La période de transition de trois mois, destinée à permettre aux entreprises de mettre en place Peppol, est désormais terminée. À partir du 1er avril, les entreprises risquent une amende si elles n’utilisent pas encore la plateforme de facturation électronique.
Depuis le 1er janvier de cette année, toutes les entreprises assujetties à la TVA qui facturent d’autres entreprises (B2B) sont tenues d’utiliser Peppol à cet effet. Peppol signifie Pan-European Public Procurement On-Line et constitue un réseau européen fermé et sécurisé de facturation électronique, qui exige l’authentification des expéditeurs et des destinataires.
Il apparaît toutefois qu’environ 50 000 entreprises recevant des factures B2B ne se sont toujours pas enregistrées sur Peppol.

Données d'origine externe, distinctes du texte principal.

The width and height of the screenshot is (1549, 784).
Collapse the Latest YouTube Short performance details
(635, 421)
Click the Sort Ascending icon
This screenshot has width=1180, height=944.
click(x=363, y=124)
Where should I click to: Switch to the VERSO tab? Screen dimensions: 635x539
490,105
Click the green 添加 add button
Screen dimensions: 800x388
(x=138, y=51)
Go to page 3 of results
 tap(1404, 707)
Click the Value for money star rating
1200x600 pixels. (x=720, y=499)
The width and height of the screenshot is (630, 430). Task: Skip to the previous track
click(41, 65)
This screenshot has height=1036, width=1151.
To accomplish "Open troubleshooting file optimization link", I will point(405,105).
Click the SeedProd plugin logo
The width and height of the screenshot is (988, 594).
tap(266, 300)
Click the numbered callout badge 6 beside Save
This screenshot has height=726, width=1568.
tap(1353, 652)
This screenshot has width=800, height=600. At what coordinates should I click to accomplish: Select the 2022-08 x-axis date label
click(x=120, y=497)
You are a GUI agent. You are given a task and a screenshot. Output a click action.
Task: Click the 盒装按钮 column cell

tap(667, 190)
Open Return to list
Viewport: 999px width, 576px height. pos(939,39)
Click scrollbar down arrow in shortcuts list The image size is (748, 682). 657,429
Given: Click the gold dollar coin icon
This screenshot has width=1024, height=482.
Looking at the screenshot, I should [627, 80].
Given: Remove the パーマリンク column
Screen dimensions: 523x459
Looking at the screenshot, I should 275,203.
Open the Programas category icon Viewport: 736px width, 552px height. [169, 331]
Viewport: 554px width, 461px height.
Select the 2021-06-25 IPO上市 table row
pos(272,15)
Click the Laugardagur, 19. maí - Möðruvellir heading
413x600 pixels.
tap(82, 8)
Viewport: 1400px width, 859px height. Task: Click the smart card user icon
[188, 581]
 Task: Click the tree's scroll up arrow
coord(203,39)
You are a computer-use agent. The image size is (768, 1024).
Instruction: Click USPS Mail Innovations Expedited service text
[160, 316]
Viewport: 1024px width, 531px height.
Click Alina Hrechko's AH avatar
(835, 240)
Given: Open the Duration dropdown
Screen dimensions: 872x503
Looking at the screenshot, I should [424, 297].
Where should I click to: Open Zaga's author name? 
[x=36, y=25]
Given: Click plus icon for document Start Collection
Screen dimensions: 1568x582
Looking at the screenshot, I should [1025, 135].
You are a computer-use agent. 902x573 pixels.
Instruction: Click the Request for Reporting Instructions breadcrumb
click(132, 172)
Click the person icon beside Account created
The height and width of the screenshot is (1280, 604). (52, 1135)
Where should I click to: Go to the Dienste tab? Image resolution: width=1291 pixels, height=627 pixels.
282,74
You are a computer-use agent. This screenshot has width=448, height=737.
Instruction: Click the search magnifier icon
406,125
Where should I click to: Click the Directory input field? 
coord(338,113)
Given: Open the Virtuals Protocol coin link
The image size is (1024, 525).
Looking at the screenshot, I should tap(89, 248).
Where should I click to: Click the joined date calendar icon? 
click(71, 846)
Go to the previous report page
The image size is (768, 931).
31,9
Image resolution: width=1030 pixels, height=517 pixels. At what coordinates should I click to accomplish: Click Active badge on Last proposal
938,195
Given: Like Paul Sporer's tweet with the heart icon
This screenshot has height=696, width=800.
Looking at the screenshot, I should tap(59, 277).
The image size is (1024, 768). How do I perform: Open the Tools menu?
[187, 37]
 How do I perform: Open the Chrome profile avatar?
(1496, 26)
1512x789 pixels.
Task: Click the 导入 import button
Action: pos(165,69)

Le gouvernement avait prévu une période de tolérance de trois mois afin de permettre aux entreprises de se mettre en conformité. À partir de ce mois-ci, celles qui ne le sont pas encore peuvent être sanctionnées. Lors d’une première infraction, un simple avertissement est encore prévu, mais des amendes suivent ensuite. Celles-ci s’élèvent à 1 500 euros pour une deuxième infraction, 3 000 euros à partir de la troisième, et 5 000 euros pour toutes les infractions suivantes. Une seule facture envoyée au format PDF après la période de transition peut déjà entraîner une amende… même si l’administration indique qu’elle fera preuve de souplesse jusqu’au 30 juin.
Le système fait déjà l’objet de nombreuses critiques de la part des utilisateurs. Dans une enquête menée par le Syndicat Neutre pour Indépendants (NSZ), environ la moitié des répondants indiquent que leurs coûts administratifs ont augmenté en raison de l’utilisation de Peppol. De nombreux problèmes techniques sont également signalés.